A Guest Blog Post by Dave Moss
This article was originally written for Rareburg, who in December, joined forces with hobbyDB to provide an excellent source of collectible knowhow for the community.
When I chat to people who don’t collect vintage Star Wars toys they all tend to think that it must be an expensive hobby as they have seen news reports about a rare Star Wars toy that just sold for thousands of pounds. And I think this puts many people off from getting started collecting. A recent example of this was when a very rare carded Boba Fett figure sold for $18,000 at auction.
But this is really not the case, yes there are some items that sell for thousands, but there is much more to collecting Star Wars than high price rare items.
My first ever post-childhood purchase of a Star Wars figure was a vintage loose Biker Scout, total cost 5p! OK, this was a few years back, but it’s still possible to find nice items for cheap prices. Online auction sites have made them harder to find, but that doesn’t mean they aren’t out there, and for me the hunt is part of the fun of collecting.
If you want to get started collecting vintage Star Wars toys then I would suggest you start with loose figures and ships. These you can pick up in many places, online, toy fairs, car-boot sales, second hand shops, charity shops, and flea markets.
Prices for loose figures and ships tends to be a lot lower so you can start by only spending a few pounds or less on each figure. This will enable you to get a feel for the condition of the figures and what they should look like.
Figures at the low price range of the market will more than likely be well played with and missing weapons, but you can still find some really nice items and even the odd rare item.
There are plenty of online resources that you can browse through to find out what accessories each figures should come with, or whether there are variations you should look out for. And once you feel more confident you can start spending a bit more and getting some nicer condition figures.
Hopefully by this point you will have caught the bug and want to start collecting carded figures. There are many ways to collect carded figures, some people like to go for the most pristine untouched cards that never even saw the shop floor. While others are happy to have cards that have some wear and tear to them.
Most figures were released on multiple styles of cardback. The rarest being the original ‘Star Wars’ (SW) cards, next are ‘Empire Strikes Back‘ (ESB), and the easiest to find are ‘Return of the Jedi‘ (ROTJ) or ‘Tri-logo’ cards. Tri-logo refers to late release figures where the cardbacks had the Star Wars logo in three different languages on the front of the card.

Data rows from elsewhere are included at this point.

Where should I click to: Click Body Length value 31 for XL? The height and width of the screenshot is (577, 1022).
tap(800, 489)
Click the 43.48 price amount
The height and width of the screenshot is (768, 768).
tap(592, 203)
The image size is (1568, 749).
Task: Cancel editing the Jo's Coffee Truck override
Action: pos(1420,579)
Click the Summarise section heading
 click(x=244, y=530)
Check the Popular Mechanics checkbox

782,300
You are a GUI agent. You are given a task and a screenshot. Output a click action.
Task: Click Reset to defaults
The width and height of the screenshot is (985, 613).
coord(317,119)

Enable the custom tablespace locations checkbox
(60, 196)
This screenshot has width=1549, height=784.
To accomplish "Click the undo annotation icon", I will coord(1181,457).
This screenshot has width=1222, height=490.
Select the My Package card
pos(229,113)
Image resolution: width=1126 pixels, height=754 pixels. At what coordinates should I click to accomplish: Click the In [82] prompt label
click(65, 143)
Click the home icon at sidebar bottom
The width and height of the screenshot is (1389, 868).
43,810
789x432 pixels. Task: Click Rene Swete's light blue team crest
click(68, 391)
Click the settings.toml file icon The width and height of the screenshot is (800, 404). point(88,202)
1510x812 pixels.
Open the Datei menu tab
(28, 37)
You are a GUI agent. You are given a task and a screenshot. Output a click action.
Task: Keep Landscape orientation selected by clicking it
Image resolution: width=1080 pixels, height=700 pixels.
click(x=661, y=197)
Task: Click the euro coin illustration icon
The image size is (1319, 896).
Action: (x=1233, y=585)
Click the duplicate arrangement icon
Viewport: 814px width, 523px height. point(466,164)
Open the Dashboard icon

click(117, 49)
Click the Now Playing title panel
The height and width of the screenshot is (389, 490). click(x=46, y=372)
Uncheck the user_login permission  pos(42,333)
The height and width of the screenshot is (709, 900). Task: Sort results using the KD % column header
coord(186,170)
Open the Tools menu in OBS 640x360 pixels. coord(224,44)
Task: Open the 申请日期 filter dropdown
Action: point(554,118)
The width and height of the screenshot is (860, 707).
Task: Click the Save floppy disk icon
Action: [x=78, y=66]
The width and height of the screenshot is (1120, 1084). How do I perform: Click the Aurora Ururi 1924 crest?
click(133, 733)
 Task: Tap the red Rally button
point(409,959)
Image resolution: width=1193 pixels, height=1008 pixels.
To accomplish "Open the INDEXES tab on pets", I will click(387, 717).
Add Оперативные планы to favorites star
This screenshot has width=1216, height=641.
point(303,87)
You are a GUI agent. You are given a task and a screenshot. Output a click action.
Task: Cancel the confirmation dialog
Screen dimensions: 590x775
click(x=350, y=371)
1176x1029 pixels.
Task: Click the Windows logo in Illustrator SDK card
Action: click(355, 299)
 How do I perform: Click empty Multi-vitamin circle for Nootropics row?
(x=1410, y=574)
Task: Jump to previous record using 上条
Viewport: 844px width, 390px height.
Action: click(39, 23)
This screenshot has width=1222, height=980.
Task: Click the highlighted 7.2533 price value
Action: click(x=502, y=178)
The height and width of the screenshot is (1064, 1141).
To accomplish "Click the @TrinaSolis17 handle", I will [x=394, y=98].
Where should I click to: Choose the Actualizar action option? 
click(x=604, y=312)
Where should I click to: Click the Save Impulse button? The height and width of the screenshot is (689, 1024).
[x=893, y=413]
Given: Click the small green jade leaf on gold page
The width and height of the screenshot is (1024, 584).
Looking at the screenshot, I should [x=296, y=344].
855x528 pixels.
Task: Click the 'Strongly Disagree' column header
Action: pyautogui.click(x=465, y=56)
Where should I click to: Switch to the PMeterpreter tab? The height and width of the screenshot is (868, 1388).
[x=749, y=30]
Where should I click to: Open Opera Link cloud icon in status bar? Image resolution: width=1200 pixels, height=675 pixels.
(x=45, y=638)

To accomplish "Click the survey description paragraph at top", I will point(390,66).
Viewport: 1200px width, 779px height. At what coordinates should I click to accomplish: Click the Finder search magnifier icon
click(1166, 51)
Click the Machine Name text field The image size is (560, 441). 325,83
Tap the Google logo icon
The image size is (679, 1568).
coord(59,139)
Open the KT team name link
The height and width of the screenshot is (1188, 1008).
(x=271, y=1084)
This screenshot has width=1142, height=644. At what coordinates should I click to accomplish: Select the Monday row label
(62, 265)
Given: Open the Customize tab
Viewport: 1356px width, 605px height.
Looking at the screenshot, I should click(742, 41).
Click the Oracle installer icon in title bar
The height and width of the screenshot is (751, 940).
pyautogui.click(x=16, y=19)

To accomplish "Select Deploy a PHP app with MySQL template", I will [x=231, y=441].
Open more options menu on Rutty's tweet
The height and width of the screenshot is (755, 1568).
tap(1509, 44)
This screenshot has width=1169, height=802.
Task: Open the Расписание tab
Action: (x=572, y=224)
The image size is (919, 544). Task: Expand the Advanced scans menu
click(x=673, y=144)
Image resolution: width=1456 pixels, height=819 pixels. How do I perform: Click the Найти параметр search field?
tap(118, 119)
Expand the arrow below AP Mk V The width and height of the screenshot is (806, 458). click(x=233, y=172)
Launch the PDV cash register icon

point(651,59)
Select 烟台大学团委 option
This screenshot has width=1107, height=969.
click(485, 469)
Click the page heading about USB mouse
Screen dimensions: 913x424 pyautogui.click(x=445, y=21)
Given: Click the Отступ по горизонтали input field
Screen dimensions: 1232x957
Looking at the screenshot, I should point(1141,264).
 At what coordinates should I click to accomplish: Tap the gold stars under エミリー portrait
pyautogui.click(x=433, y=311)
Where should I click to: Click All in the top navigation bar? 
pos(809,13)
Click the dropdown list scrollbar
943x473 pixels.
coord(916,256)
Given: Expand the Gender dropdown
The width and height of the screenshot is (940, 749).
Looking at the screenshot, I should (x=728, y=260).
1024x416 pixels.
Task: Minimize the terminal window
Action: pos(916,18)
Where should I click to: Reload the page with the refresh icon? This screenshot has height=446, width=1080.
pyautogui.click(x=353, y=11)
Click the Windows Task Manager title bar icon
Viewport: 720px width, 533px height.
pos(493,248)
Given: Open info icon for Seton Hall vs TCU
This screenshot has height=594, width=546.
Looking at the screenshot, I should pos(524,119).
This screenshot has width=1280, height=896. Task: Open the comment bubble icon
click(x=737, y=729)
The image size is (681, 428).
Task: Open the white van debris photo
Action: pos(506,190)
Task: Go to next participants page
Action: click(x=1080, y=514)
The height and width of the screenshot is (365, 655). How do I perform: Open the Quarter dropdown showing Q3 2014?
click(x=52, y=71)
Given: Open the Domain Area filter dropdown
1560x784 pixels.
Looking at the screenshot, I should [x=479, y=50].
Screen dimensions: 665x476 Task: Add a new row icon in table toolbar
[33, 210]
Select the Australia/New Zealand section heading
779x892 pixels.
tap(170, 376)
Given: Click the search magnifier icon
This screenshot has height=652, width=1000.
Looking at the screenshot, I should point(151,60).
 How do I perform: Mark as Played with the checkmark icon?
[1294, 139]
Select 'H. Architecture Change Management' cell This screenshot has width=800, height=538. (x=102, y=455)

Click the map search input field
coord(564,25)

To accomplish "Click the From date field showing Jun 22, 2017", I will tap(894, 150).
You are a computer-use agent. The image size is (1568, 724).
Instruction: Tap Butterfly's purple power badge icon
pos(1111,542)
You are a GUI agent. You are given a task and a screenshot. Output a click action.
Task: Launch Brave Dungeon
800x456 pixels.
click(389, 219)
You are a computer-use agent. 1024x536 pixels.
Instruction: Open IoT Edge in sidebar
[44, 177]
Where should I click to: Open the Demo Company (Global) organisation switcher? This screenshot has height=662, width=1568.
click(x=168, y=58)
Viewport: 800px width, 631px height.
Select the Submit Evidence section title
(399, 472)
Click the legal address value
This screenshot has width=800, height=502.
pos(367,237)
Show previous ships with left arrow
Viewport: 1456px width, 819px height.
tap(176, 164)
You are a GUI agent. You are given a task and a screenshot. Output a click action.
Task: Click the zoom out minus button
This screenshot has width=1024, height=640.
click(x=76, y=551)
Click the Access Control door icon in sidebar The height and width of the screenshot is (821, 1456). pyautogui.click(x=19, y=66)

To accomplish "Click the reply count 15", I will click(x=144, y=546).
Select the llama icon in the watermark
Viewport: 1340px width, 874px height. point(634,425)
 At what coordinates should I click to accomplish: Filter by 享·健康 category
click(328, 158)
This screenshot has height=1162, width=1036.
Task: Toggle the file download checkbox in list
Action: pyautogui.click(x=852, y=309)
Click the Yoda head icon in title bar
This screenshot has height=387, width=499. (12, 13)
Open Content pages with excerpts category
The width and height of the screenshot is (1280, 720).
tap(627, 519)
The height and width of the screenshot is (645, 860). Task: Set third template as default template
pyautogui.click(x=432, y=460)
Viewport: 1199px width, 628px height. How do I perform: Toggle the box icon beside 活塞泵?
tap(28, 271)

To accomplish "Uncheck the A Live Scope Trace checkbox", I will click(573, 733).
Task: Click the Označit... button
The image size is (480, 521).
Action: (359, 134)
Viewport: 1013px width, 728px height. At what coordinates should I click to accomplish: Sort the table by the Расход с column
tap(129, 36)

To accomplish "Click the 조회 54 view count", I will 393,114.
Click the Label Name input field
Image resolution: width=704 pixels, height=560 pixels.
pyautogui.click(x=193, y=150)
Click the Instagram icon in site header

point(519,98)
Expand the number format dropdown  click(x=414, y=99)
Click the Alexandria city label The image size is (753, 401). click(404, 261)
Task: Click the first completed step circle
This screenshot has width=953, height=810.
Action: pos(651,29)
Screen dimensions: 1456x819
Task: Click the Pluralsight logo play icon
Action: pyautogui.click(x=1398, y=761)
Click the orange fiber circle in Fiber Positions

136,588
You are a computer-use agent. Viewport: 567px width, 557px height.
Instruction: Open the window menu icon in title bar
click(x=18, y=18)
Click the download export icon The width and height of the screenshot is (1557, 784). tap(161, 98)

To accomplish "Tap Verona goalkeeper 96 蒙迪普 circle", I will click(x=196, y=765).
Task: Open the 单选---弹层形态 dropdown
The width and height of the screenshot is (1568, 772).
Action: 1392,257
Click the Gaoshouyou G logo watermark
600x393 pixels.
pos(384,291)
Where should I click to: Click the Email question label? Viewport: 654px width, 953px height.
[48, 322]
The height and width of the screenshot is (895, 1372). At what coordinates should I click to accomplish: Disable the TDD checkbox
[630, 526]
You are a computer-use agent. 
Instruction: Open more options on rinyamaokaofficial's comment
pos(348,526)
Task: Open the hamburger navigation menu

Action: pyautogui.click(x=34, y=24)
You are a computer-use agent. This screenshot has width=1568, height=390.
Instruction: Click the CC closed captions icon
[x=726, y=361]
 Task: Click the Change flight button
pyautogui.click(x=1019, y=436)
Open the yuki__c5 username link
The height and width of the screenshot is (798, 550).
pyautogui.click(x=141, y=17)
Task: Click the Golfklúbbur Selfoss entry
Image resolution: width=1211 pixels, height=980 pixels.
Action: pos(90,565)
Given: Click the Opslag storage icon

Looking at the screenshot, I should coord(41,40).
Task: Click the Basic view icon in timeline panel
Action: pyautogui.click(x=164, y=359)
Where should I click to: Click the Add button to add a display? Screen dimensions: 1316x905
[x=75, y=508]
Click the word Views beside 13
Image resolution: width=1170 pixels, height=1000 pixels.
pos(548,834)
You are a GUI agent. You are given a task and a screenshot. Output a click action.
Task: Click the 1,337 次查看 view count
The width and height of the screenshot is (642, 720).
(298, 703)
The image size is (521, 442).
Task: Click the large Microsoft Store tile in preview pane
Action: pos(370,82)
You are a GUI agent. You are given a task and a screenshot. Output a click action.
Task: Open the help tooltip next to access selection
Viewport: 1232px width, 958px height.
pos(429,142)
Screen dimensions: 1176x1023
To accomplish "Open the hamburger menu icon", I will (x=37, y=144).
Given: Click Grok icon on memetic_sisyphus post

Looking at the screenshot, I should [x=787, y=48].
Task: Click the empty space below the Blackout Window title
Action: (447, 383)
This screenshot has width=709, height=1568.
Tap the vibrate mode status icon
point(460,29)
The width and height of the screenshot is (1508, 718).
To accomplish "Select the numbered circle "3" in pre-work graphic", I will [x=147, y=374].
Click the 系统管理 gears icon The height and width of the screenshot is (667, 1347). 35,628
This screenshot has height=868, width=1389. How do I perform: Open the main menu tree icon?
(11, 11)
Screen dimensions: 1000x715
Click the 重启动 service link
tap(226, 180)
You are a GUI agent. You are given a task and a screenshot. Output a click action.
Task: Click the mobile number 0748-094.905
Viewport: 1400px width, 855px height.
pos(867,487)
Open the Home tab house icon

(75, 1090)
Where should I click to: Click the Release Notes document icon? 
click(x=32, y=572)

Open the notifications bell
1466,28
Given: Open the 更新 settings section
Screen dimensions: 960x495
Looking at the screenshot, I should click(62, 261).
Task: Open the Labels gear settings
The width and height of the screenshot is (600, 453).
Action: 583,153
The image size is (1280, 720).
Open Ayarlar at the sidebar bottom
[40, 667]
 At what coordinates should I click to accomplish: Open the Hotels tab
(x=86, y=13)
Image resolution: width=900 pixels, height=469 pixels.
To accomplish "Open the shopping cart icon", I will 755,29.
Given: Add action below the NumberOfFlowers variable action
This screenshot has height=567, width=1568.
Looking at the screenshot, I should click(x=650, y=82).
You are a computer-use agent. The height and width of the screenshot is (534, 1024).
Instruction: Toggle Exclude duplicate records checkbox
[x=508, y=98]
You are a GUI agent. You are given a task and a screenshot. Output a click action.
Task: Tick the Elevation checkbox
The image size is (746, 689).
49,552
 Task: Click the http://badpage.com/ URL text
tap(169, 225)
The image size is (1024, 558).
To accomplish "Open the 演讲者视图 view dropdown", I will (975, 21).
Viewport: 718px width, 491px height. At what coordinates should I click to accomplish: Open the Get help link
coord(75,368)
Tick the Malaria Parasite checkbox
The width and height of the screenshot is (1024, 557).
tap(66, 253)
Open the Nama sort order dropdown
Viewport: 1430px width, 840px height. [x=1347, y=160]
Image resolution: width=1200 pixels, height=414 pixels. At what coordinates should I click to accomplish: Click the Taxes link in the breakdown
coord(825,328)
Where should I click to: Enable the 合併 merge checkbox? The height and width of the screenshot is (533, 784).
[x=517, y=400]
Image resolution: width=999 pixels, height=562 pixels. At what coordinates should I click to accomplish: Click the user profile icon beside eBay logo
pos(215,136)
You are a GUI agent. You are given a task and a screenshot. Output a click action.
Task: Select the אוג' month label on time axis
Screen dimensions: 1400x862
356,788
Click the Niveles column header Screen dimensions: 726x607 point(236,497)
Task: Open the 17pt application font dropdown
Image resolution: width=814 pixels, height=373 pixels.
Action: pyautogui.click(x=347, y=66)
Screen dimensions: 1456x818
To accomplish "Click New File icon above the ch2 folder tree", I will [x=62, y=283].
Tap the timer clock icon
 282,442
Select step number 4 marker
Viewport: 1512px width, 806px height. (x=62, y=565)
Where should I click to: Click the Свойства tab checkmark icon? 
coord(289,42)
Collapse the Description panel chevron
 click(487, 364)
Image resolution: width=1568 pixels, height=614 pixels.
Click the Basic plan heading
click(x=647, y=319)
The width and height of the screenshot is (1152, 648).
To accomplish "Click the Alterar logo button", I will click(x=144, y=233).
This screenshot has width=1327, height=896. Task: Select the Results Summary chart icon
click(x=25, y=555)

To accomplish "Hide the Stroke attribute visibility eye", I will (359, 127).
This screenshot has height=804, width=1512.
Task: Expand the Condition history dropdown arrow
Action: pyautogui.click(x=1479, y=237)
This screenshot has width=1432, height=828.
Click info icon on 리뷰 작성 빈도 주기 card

Again I would suggest starting at the bottom end of the market and pick up cards that are referred to as ‘beaters’. These are figures where the cardback maybe creased or torn, or the bubble (or blister) that the figure sits in is cracked, crushed or yellowed with age. These cards still have lots of charm and character to them, and cost a fraction of the price of mint carded figures. You can expect to pay under $20 for figures on ROTJ cards. As an example I recently picked up a ROTJ Ewok Chief Chirpa on a pretty nice card for £9 from a flea market.
As well as action figures and ships there are many other Star Wars items that you can look into collecting. Other favorites include Topps trading cards, Marvel comics, pencil toppers, erasers, or badges. Once you get started collecting vintage Star Wars you will soon find out how much merchandise has been produced over the years. There really is something for everyone.
So don’t be put off thinking vintage Star Wars toy collecting is all about high price items. Collecting Star Wars is cheaper than you think and there is something for every kind of budget.